Very little planting was reported in the Florida Panhandle during the last week in April. Corn and soybean planting had slowed, according to the state’s agricultural statistics service, due to cold, dry soils. Many farmers were delaying peanut planting until the second week in May, to reduce the risk of tomato spotted wilt virus in their fields. North Florida’s corn crop looked good where growers had irrigation, but overall the crop needed moisture. Some cotton had been dusted in, according to the report.
Soil moisture was reported to be short to very short throughout most of Florida, with Polk and Highlands counties being the exceptions with adequate moisture.
In the Panhandle, some squash was being harvested in late April, while watermelons and cantaloupes under irrigation were in very good condition. Vegetable planting was reported to be behind schedule due to cool nighttime temperatures.
Pastures in the Panhandle were short and regrowth was slow due to drought and cool nighttime temperatures.

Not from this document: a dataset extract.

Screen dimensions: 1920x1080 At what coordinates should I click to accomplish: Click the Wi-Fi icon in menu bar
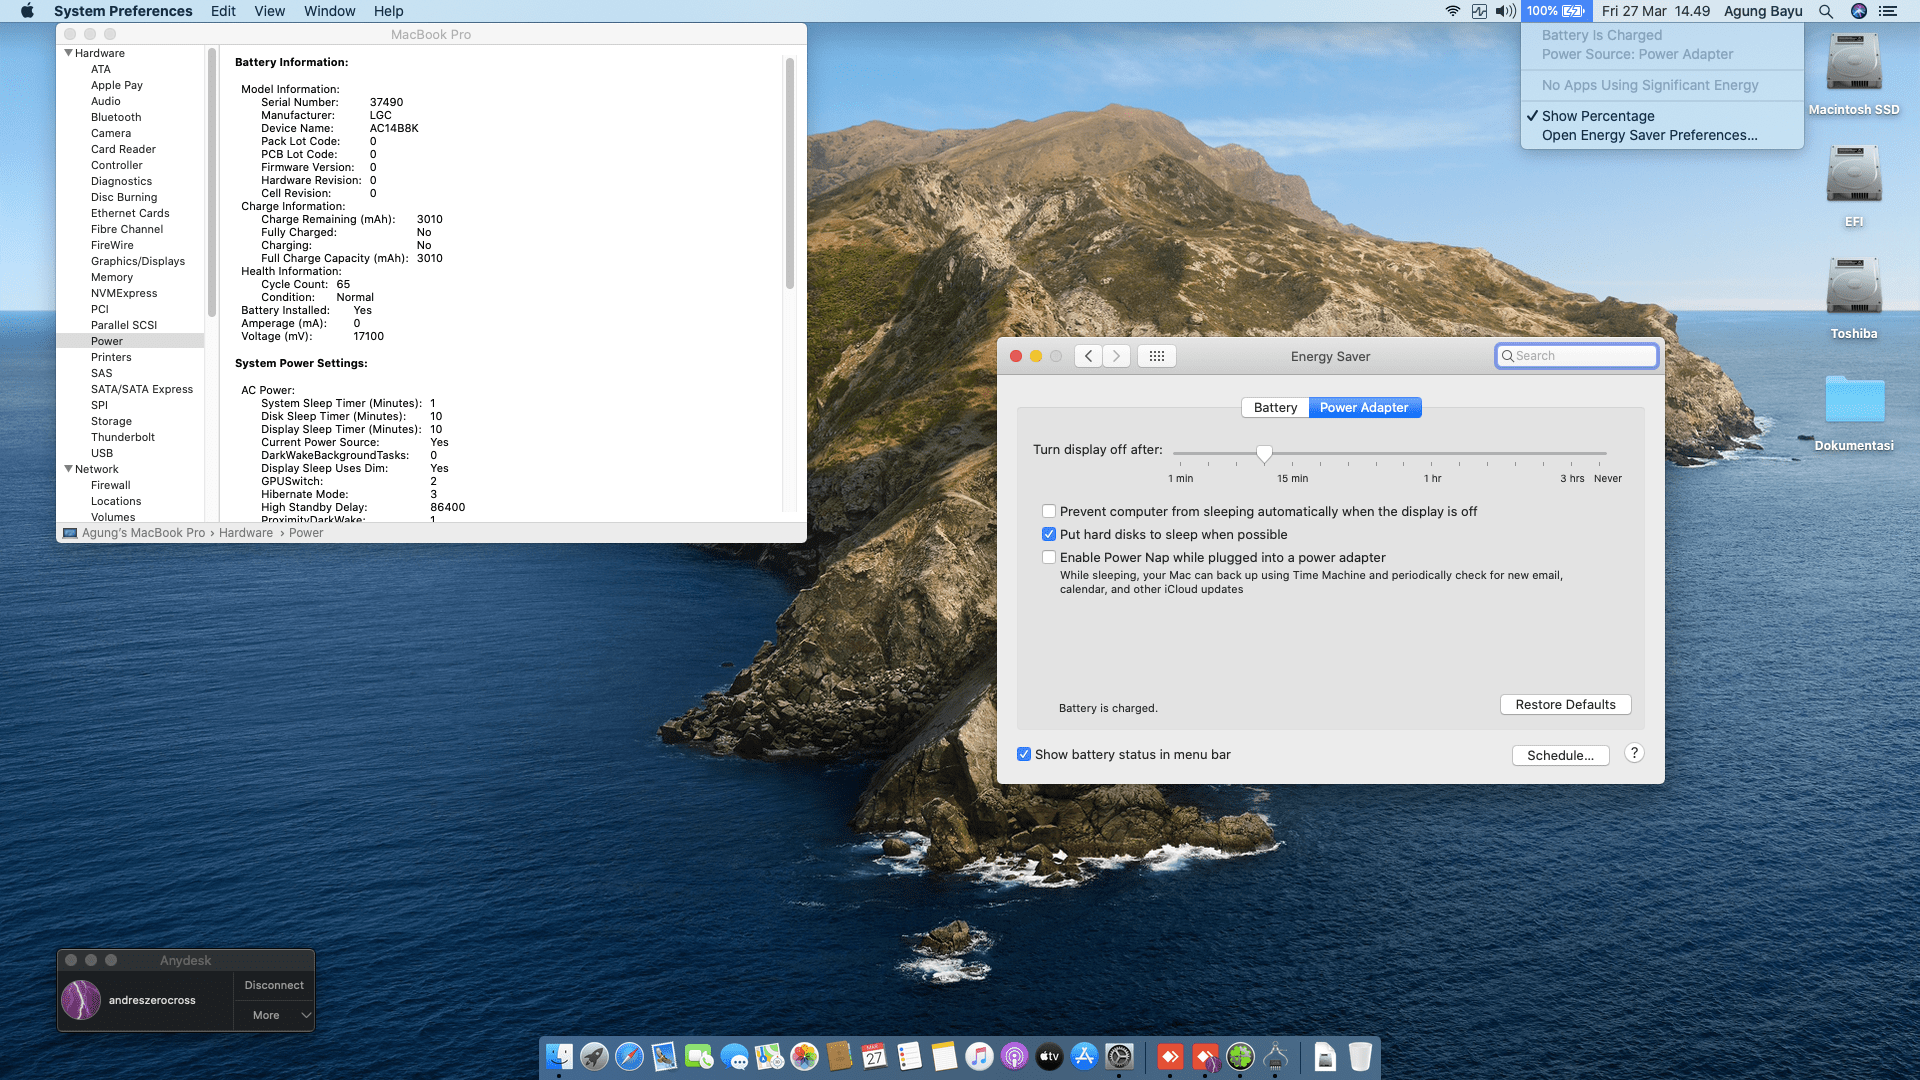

Dry conditions also were playing havoc with spring planting in Alabama. Top soil moisture was rated from very short to adequate in most areas of the state.
In Houston County in southeast Alabama, county Extension agents reported that the lack of rainfall had forced cattle producers to continue feeding hay. In addition, low soil moisture levels were delaying row crop plantings. “Farmers face the critical situation of waiting to receive adequate rainfall while the spring planting clock ticks down,” reported agents.